Acanthispa lateralis is a species of beetle of the family Chrysomelidae. It is found in Peru.

==Description==
Adults are black, with a broad vitta on either side of the thorax, and a broad marginal stripe on each elytron, commencing at the base and terminating below the middle, fulvous. The vertex is rugose, deeply grooved down the middle. The antennae are acute, shining blue-black. The thorax is one-third broader at the base than long, narrowed from the base to the apex, the sides indistinctly sinuate, the anterior angles armed with a small obtuse tooth. The scutellum is shining black. The elytra are much broader than the thorax, slightly increasing in width towards their apex, the latter obtusely truncate, the sides narrowly margined, the outer edge coarsely serrate and the apical margin also serrate.
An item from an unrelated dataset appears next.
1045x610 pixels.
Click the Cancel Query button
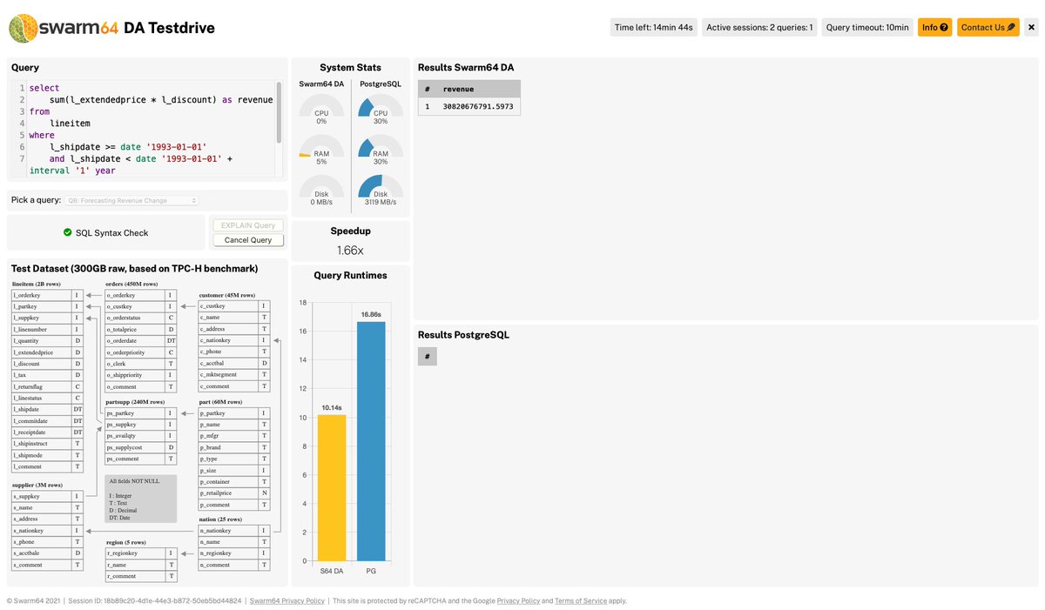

The posterior angles are produced into a flattened acute spine, its apex directed obliquely backwards, above subdepressed along the suture. Each elytron has three raised costae, the suture also elevated. The interstices have a double row of deep regular punctures, the third interstice from the suture with three rows, less regularly placed. The underside is black and sternum fulvous.